Saturday, February 15, 2014

Saving America’s wolves: Why Obama gets it wrong

Wolves again to be hunted across America.
Wolves again to be hunted across America.

As President Barack Obama continues to used what scientists have called “flawed” research in the government’s continued efforts to remove the gray wolf from endangered species lists, it is time that we stand up and speak with honesty and facts about the plight of an animal almost driven by extinction from human abuse of the ecosystems. Obama is pushing, through a research panel, to remove gray wolves from the US Endangered Species Act, which leads to a myriad of difficulties in allowing the wolves to maintain their culture and their habitat.

Last June, the US Fish and Wildlife Service revealed that wolves are no longer facing the risk of extinction in the lower 48 states. It praised the decades of recovery efforts and proposed to delist wolves from the US threatened and endangered list.

Removal of distinct wolf populations from the threatened and endangered species list has already taken place in the Northern Rockies and Western Great Lakes.

A debate was renewed by the administration to have views from both supporters and opponents of wolves protection program, which were reaching extinction in the continental United States before being listed under federal safeguards in the 1970s.

The Fish and Wildlife Service released the panel’s report this month, but saying that the agency did not use the best available science to make accurate decision on nationwide delisting. So what can be done? We need a better nationwide debate and discussion over whether or not animals are to be protected.

Activists are beginning to take to the social media networks in calling for the government to not slaughter wolves. One petition, began last August, garnered thousands of signatures en route to its 10,000 goal.

With thousands of wolves across the country struggling to survive after decades of reintroduction since humans slaughtered nearly the entire population, it seems odd that calls have grown stronger to remove them from the Endangered Species Act (ESA). According to the FWS, in the Great Lakes region, there are roughly 4,000 wolves; in the Northern Rocky Mountains around 1,700; Washington State has nine total; the southwest about 60 wolves. In Alaska, where wolves are not protected by the ESA, there live about 10,000.

So, why have the calls for “culling” wolves increased so dramatically over the past five years, in a plan to reduce the populations which the FWS terms “control?”

The modern wolf story largely begins in 1995, in Idaho (my home state), when the state reintroduced a number of gray wolves into the state as part of the “experimental, non-essential” clause of the ESA. From there, the animals developed and grew in numbers across the state as wildlife biologists helped support the small ecosystems that were developed for the animals’ use. And in the United States Pacific northwest, the Nez Perce Native American tribe also started their own project, which enabled a pack of wolves to live and create familial ties in a large fenced area.

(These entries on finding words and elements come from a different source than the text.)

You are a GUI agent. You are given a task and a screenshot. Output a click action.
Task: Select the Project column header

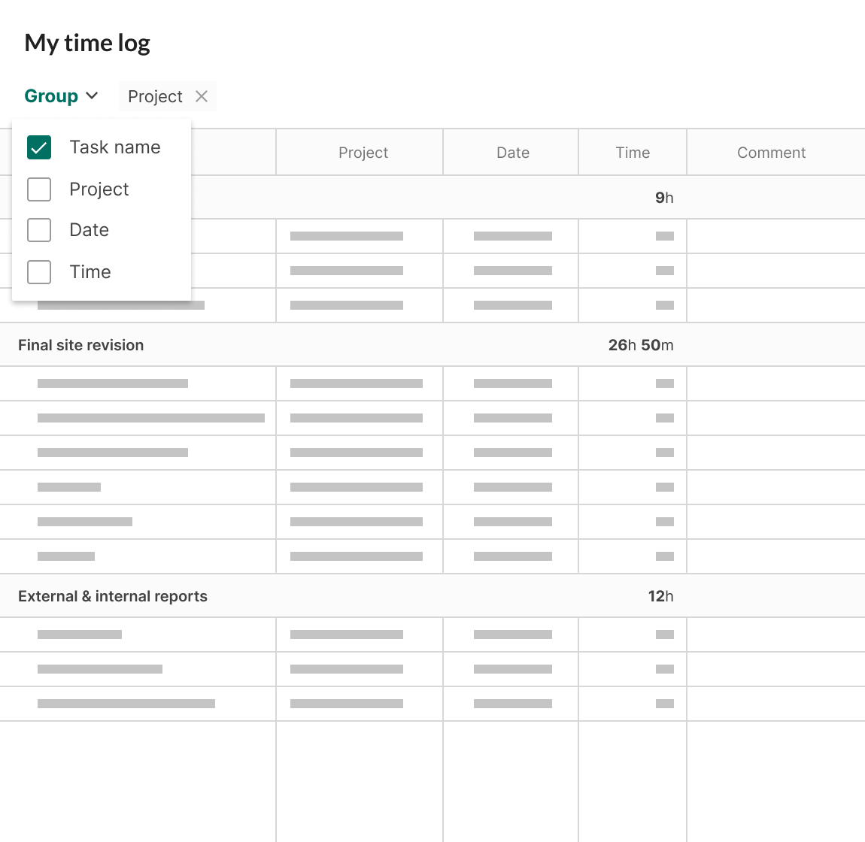(363, 152)
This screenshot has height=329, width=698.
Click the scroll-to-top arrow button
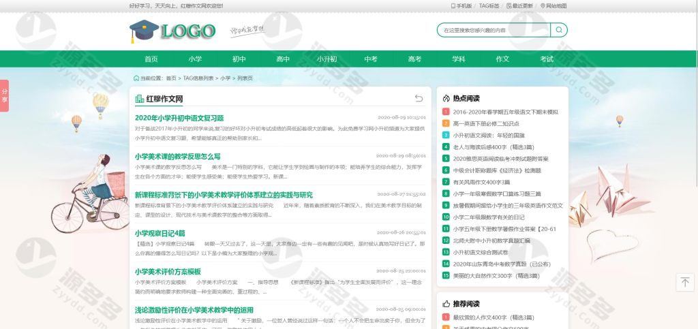[684, 282]
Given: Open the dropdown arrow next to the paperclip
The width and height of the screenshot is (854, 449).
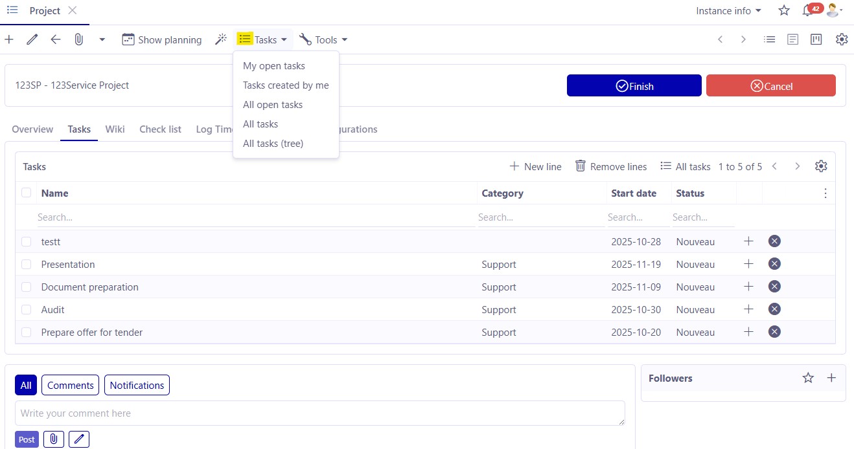Looking at the screenshot, I should point(102,39).
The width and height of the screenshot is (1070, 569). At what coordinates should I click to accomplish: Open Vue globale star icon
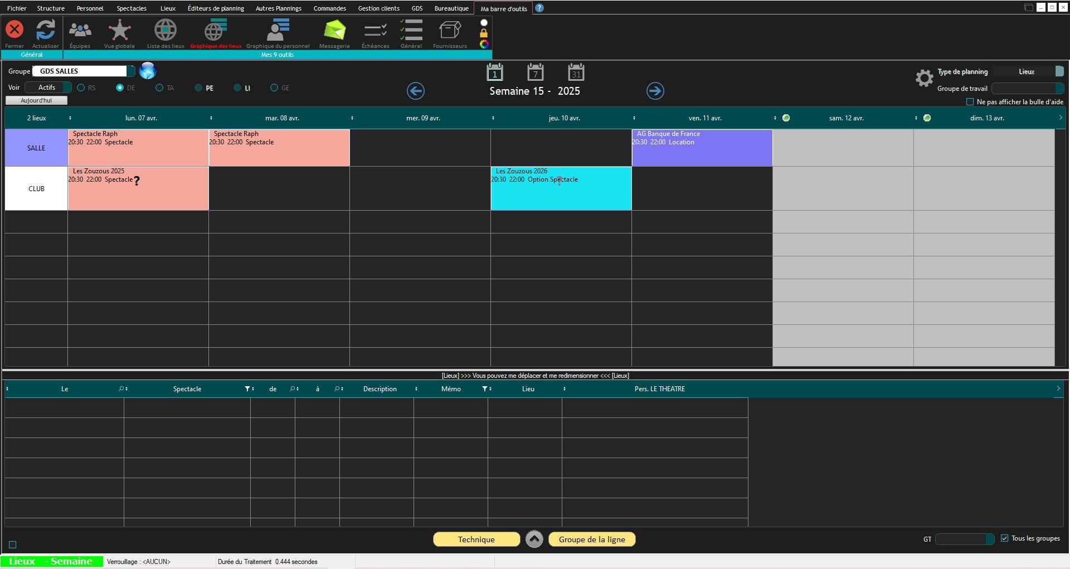point(119,30)
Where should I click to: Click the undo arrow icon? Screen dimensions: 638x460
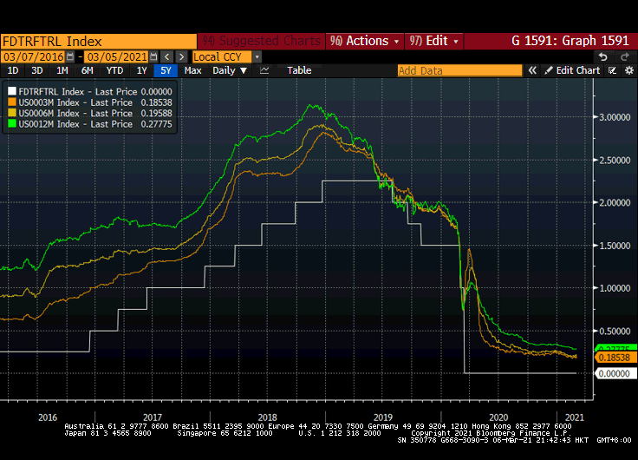[603, 56]
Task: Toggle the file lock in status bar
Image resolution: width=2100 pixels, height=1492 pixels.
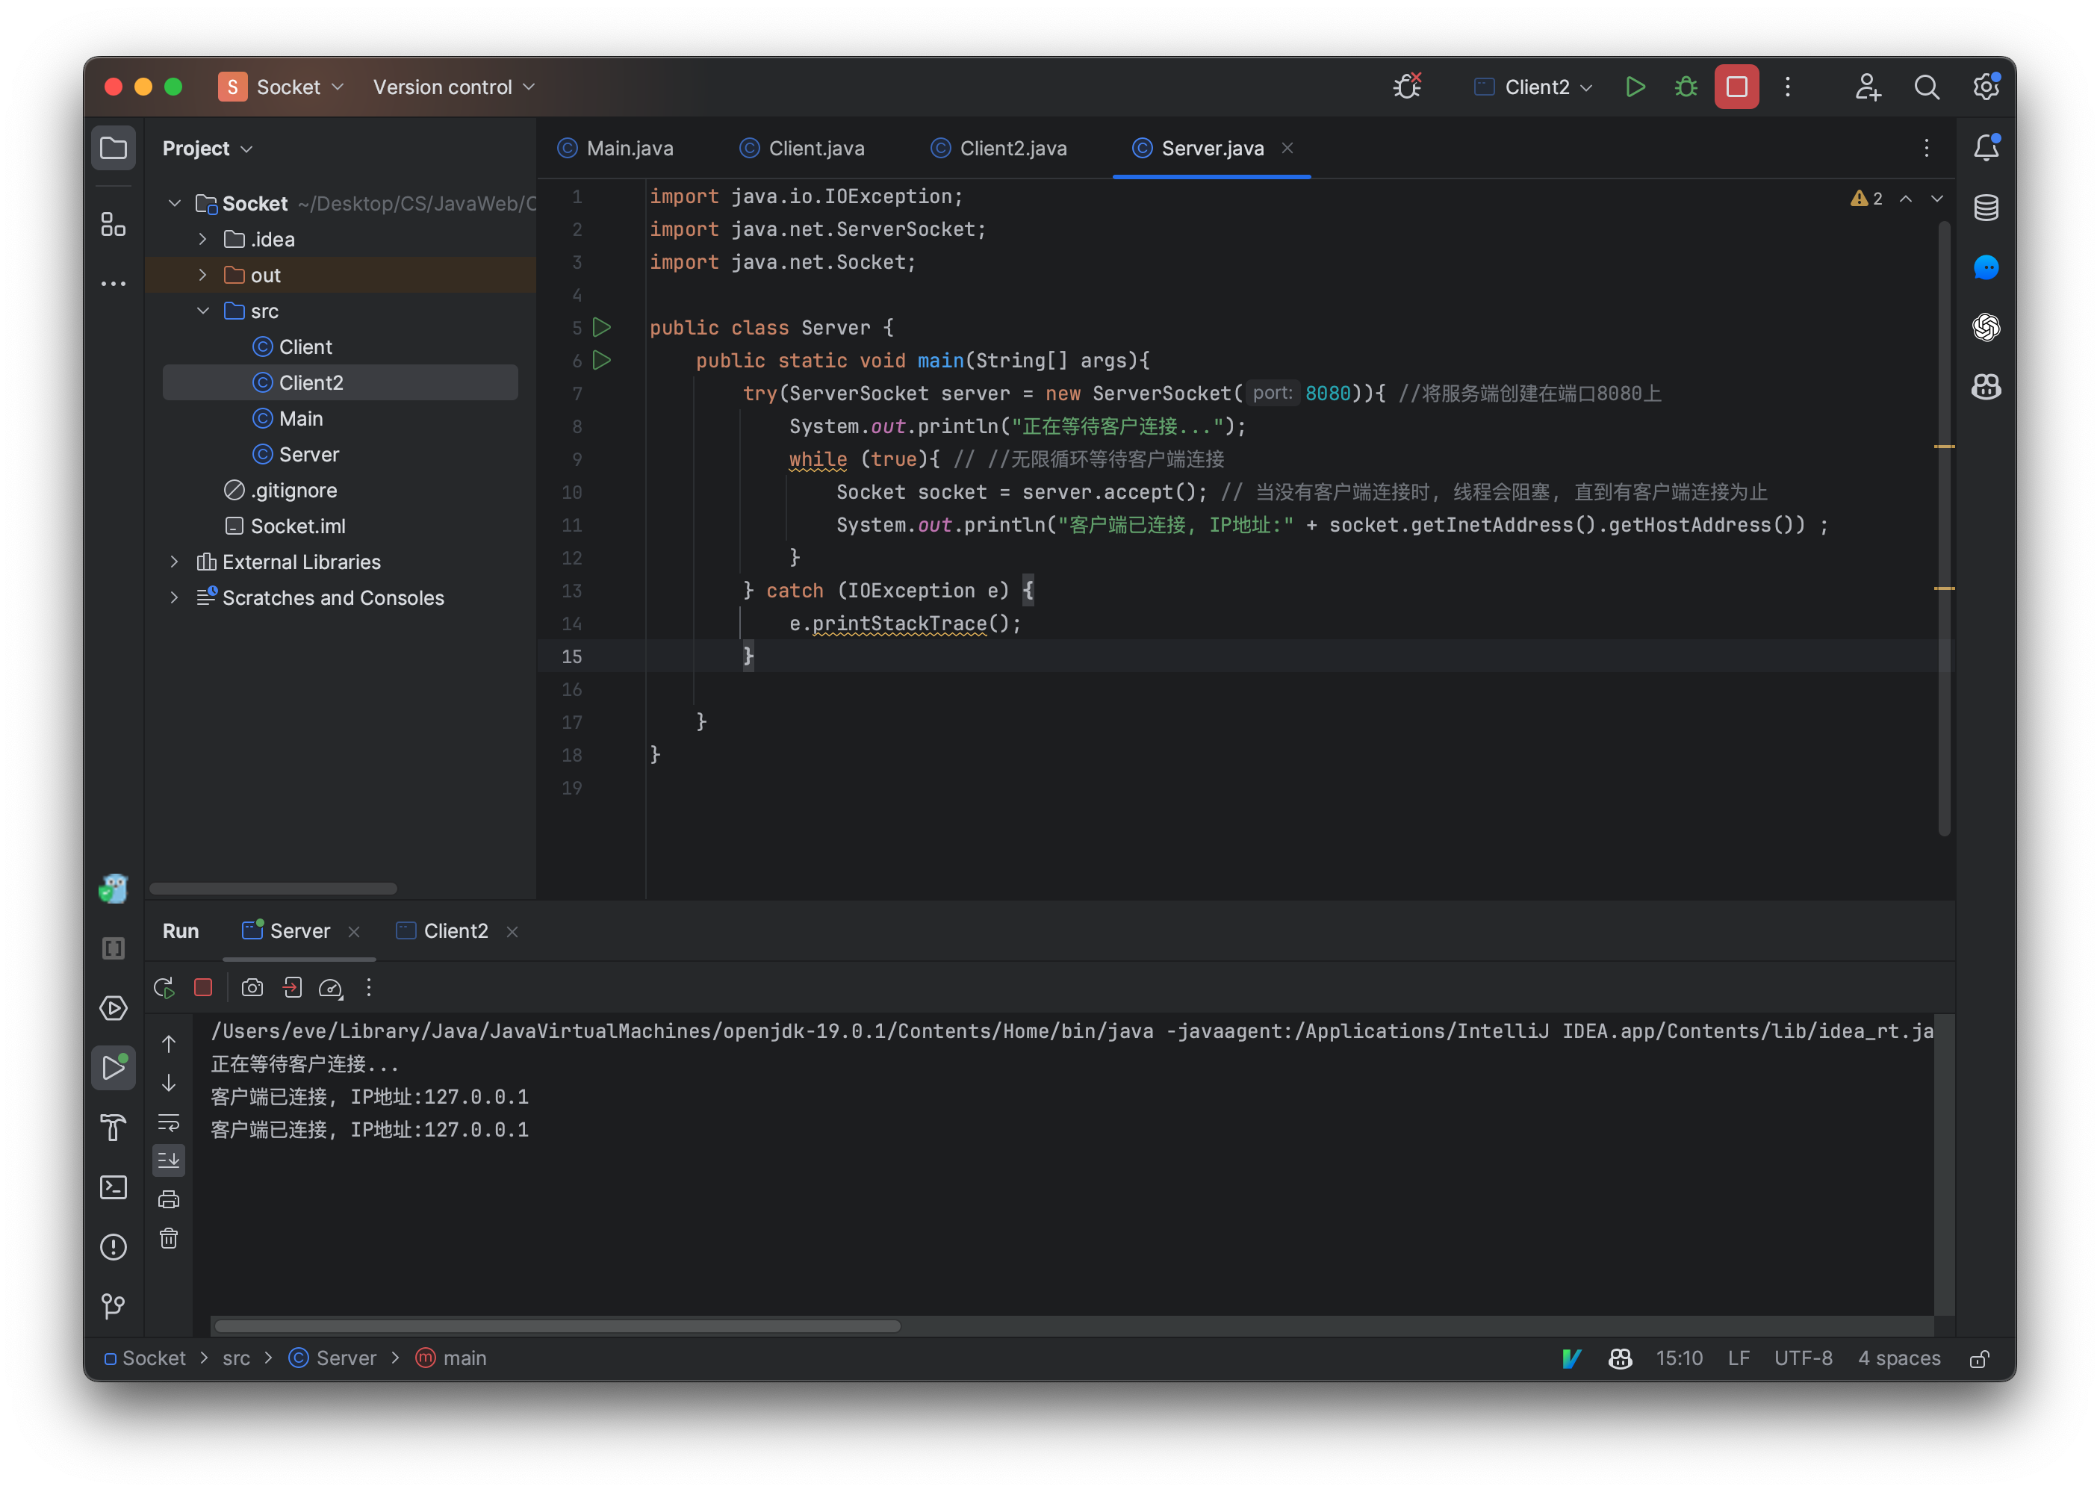Action: pos(1981,1358)
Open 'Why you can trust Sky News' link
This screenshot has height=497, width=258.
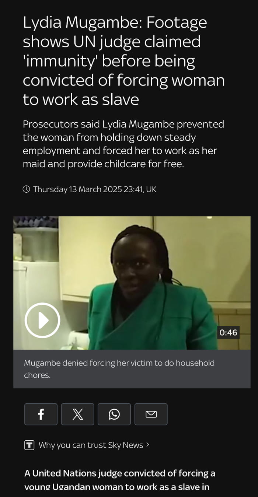point(91,445)
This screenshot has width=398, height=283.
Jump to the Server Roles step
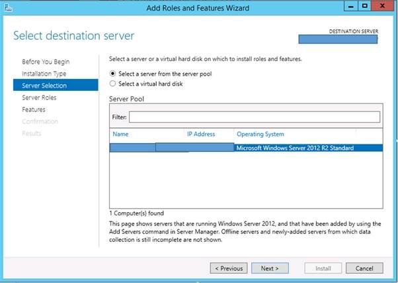coord(39,97)
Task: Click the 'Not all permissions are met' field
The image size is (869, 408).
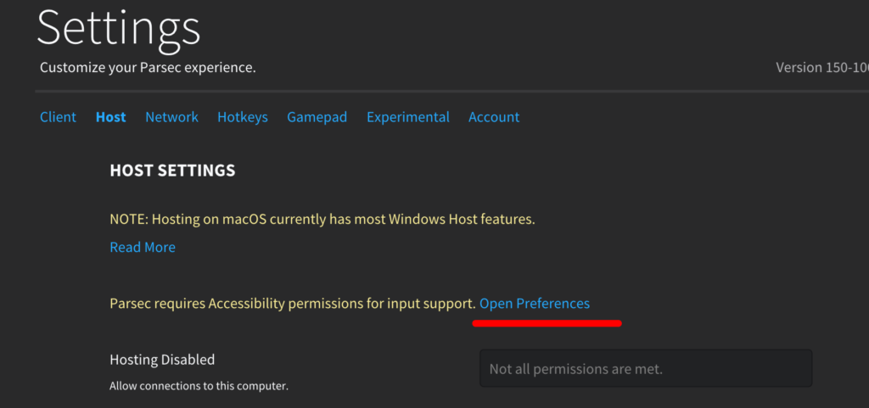Action: pyautogui.click(x=645, y=369)
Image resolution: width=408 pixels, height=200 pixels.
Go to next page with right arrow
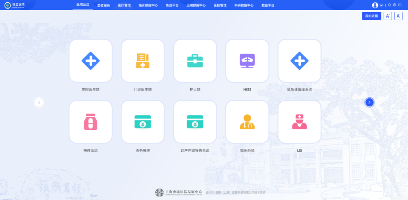(x=369, y=103)
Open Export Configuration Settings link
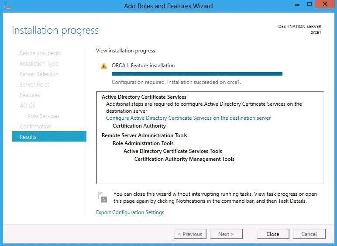 (x=130, y=212)
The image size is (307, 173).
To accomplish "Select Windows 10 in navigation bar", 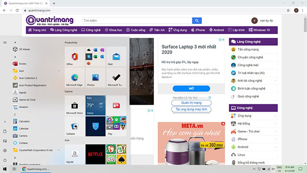I will (x=259, y=30).
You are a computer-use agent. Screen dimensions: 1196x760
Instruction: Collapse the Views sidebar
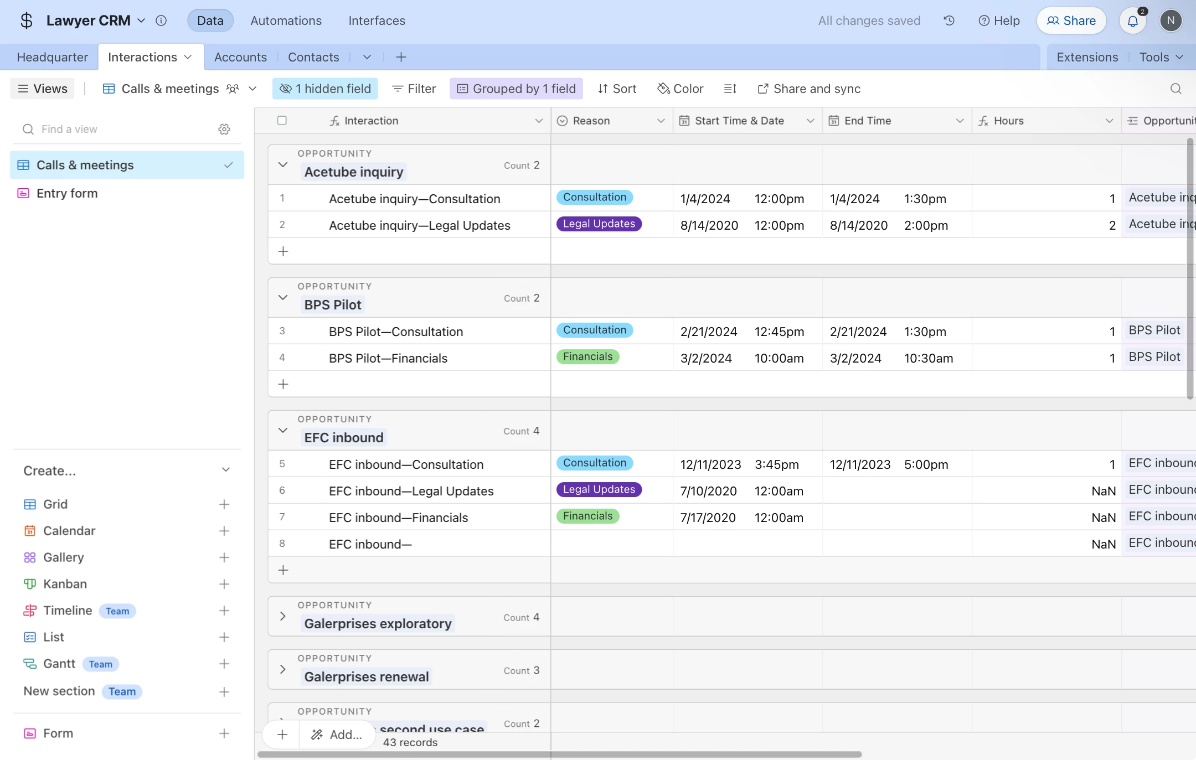(42, 89)
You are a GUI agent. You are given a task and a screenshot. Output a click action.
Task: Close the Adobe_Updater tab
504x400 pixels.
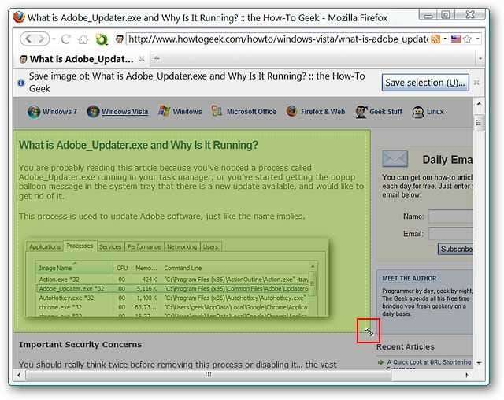(142, 59)
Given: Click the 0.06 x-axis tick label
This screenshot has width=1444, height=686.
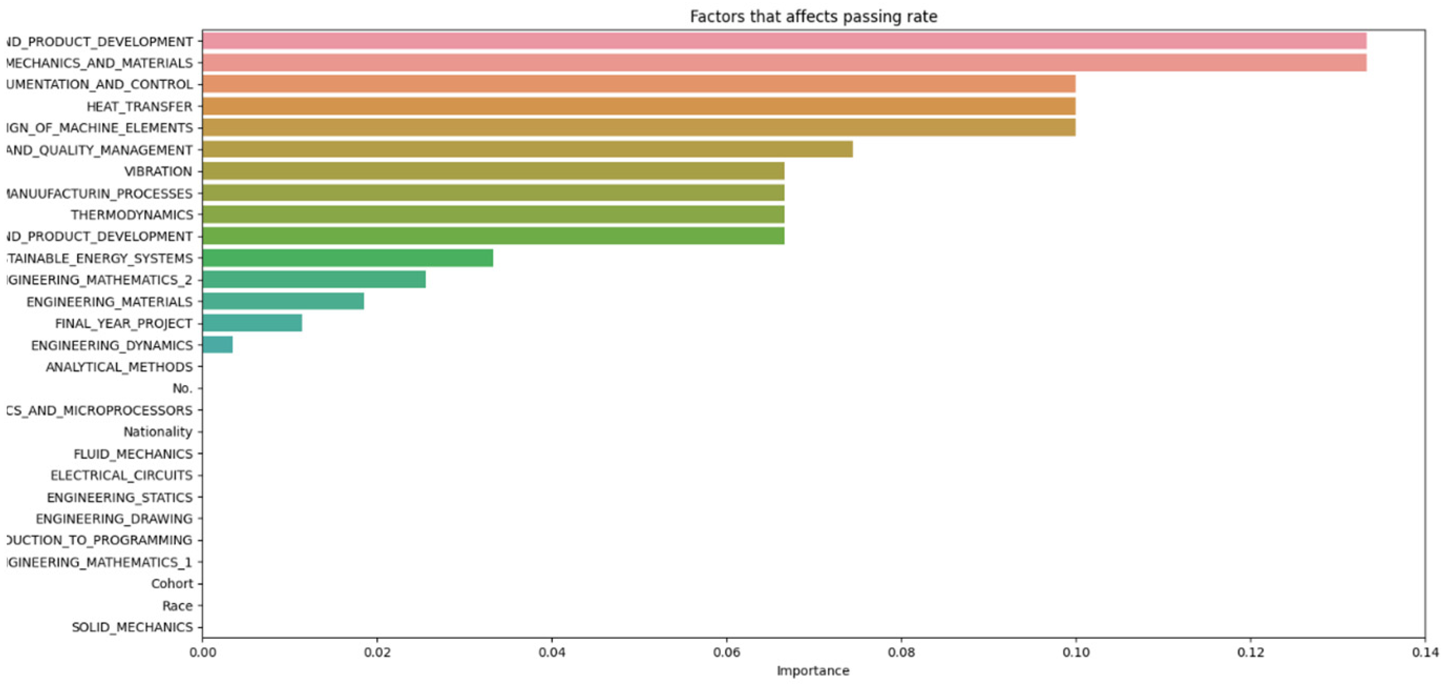Looking at the screenshot, I should pyautogui.click(x=726, y=652).
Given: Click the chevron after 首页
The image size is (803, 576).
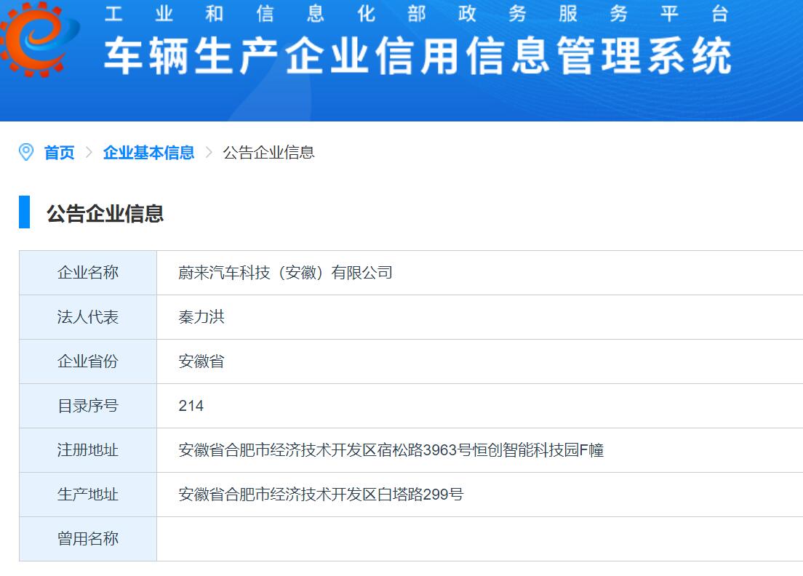Looking at the screenshot, I should (89, 153).
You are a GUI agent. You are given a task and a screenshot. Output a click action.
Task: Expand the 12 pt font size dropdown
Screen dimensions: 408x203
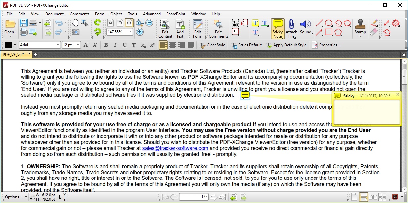pos(78,45)
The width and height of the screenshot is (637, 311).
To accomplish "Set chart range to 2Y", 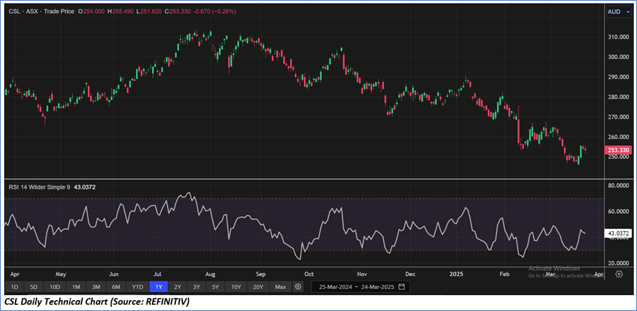I will pos(177,286).
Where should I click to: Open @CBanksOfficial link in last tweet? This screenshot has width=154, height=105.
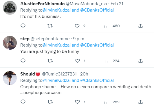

Not everyone was pleased that hills covered in snow and jagged mountains – the difficult terrain of Idaho’s mountains – are now home to wolves: some government officials and ordinary citizens claim the species has now overpopulated the wilderness areas and is a threat to “human activity.”

As one family friend, a hunter, told me recently, the wolves are “killing livestock, attacking people in the natural parks and without action could overrun our landscape.” Although he is right that wolves do attack livestock (and wild prey), there is little evidence that people are being attacked. Wolves rarely are aggressive toward humans unless threatened.

The problem is rather with the continued development on what had, historically, been remote areas; there, wolves are simply attempting to survive. With calls for removing wolves from the protection of the ESA, however, it could soon be open season for hunters – in what officials argue are “conservation” efforts to ensure the wolves’ survival.

I spoke with an Idaho biologist who has worked with both the FWS and the wolf reintroduction program. He argues that human populations continue to “overuse” hunting in the name of sport and this has reduced deer and elk populations, not just in Idaho, but in the Great Lakes and Alaska. The result?
Wolves have been forced to look elsewhere for food and sustenance. This results in cattle being attacked because the regular food chain has been disrupted. Hunting wolves won’t stop this problem unless all the wolves are killed.
He also pointed out that during such culls – which we have seen in Idaho and other areas – it is the adult wolves that are killed, often leaving cubs unprotected and unable to fend for themselves. “It is sad that this sort of thing continues,” he added.

Activists have called for a blanket ban on wolf-killing, but there is a need to work with the FWS and those who feel threatened by wolves. We must understand that the issue of wolves is a nuanced controversy in which those directly affected by the encroaching wolf populations must be heard. There needs to be compromise that does not threaten the whole wolf population and finds sustainable solutions in the specific environments where the reintroduction process has occurred.

At the same time, we can’t afford to reverse the good work of reintroduction programs and go back to the days when wolves were seen as a deadly menace to humans and their livestock – and had to be exterminated because of that perception.